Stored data
--------

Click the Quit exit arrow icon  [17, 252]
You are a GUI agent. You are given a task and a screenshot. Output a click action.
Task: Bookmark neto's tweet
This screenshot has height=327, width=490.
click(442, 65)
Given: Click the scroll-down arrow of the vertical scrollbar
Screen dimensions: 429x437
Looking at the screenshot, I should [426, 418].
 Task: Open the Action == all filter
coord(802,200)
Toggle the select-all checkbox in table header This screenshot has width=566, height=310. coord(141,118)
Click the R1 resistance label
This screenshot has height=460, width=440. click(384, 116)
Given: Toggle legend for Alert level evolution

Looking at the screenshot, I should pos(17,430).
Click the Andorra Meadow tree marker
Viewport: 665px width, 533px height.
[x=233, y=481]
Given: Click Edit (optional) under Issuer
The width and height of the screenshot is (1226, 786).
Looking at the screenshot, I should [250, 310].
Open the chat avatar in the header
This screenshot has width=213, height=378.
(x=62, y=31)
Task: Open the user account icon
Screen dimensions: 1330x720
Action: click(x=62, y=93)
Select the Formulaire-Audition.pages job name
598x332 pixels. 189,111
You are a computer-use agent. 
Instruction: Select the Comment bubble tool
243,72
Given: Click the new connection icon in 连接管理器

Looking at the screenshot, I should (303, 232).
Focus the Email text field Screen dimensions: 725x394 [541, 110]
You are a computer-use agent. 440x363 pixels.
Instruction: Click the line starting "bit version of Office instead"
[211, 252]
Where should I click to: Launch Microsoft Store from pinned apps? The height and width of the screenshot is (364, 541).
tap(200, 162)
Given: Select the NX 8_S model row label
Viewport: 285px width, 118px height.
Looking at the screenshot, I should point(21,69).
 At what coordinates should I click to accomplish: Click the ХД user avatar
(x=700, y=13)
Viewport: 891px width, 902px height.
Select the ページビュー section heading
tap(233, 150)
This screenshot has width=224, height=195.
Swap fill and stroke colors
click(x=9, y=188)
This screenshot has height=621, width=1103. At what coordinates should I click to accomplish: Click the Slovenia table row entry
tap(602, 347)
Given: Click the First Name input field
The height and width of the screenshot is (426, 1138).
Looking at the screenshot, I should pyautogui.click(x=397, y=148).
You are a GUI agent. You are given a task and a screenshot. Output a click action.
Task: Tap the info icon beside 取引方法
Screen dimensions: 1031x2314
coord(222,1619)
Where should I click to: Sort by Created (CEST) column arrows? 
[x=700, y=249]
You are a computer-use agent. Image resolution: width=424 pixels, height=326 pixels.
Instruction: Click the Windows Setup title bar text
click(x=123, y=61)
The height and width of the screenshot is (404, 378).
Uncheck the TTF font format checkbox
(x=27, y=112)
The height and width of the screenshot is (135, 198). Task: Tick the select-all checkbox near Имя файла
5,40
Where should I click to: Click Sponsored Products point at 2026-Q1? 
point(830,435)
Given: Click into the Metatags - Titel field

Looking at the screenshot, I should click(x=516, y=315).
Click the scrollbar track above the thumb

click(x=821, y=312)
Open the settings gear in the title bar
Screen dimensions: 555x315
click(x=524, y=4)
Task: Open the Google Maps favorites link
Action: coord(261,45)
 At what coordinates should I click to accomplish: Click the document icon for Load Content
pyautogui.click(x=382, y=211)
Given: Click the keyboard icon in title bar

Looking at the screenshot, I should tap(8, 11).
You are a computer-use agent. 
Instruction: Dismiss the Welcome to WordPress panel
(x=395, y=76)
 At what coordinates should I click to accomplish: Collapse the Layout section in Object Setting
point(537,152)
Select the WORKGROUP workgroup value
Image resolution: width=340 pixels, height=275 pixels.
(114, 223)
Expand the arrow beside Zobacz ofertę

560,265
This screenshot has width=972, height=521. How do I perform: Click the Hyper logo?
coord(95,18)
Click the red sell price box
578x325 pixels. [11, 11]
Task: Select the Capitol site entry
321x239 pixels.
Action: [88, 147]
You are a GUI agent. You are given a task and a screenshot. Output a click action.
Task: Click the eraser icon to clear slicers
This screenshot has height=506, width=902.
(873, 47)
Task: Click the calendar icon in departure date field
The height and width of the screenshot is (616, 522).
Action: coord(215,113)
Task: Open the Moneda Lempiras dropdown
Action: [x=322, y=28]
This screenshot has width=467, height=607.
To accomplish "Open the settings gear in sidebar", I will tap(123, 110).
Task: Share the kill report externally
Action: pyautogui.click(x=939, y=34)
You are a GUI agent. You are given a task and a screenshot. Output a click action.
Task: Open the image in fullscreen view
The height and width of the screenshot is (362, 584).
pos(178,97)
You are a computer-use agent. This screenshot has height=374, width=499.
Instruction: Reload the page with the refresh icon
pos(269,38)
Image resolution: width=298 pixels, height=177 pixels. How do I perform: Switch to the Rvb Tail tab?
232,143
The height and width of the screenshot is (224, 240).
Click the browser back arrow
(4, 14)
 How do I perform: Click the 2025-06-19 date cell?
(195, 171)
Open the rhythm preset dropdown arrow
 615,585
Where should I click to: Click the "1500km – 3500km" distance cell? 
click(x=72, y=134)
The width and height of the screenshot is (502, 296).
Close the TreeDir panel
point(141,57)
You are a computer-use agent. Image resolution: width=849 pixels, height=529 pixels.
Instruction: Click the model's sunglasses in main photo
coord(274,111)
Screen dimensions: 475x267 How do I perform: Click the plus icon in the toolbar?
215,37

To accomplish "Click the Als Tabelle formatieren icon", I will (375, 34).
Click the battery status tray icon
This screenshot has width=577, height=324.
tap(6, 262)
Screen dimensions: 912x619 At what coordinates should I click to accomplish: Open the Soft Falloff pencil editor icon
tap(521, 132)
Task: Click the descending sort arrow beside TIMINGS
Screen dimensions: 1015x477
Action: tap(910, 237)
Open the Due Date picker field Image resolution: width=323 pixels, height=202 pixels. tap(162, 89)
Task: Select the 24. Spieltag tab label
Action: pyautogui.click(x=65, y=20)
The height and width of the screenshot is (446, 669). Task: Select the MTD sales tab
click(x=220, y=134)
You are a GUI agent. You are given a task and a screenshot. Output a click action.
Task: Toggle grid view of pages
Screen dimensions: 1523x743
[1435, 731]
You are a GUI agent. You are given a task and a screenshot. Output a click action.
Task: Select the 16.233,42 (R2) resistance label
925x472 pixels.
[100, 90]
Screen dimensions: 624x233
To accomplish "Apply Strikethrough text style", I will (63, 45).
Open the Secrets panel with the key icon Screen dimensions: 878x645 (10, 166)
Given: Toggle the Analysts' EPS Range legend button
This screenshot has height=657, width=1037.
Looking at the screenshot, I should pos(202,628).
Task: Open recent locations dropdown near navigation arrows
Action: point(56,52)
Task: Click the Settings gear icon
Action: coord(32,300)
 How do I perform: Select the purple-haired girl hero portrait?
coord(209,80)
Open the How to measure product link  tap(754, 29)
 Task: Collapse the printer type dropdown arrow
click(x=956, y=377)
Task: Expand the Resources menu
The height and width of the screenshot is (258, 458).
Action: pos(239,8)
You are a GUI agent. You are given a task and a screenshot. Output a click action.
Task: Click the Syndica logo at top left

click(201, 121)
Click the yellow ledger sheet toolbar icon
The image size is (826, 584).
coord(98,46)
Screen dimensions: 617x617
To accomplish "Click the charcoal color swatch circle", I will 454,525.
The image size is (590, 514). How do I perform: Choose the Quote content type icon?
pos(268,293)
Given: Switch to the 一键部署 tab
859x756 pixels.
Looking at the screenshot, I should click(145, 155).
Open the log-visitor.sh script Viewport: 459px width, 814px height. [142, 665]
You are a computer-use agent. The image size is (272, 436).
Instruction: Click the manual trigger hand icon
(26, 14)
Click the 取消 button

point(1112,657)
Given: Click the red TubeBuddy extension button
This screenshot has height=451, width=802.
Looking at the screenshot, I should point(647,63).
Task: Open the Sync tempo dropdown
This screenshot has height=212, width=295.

--------

EXERCISE OBJECTIVE =>
Retype exactly the lines above, from the one with "Task: Expand the Resources menu" through the one with "Open the log-visitor.sh", inclusive.

TASK ANSWER =>
Task: Expand the Resources menu
The height and width of the screenshot is (258, 458).
Action: pos(239,8)
You are a GUI agent. You are given a task and a screenshot. Output a click action.
Task: Click the Syndica logo at top left

click(201, 121)
Click the yellow ledger sheet toolbar icon
The image size is (826, 584).
coord(98,46)
Screen dimensions: 617x617
To accomplish "Click the charcoal color swatch circle", I will 454,525.
The image size is (590, 514). How do I perform: Choose the Quote content type icon?
pos(268,293)
Given: Switch to the 一键部署 tab
859x756 pixels.
Looking at the screenshot, I should click(145, 155).
Open the log-visitor.sh script Viewport: 459px width, 814px height. [142, 665]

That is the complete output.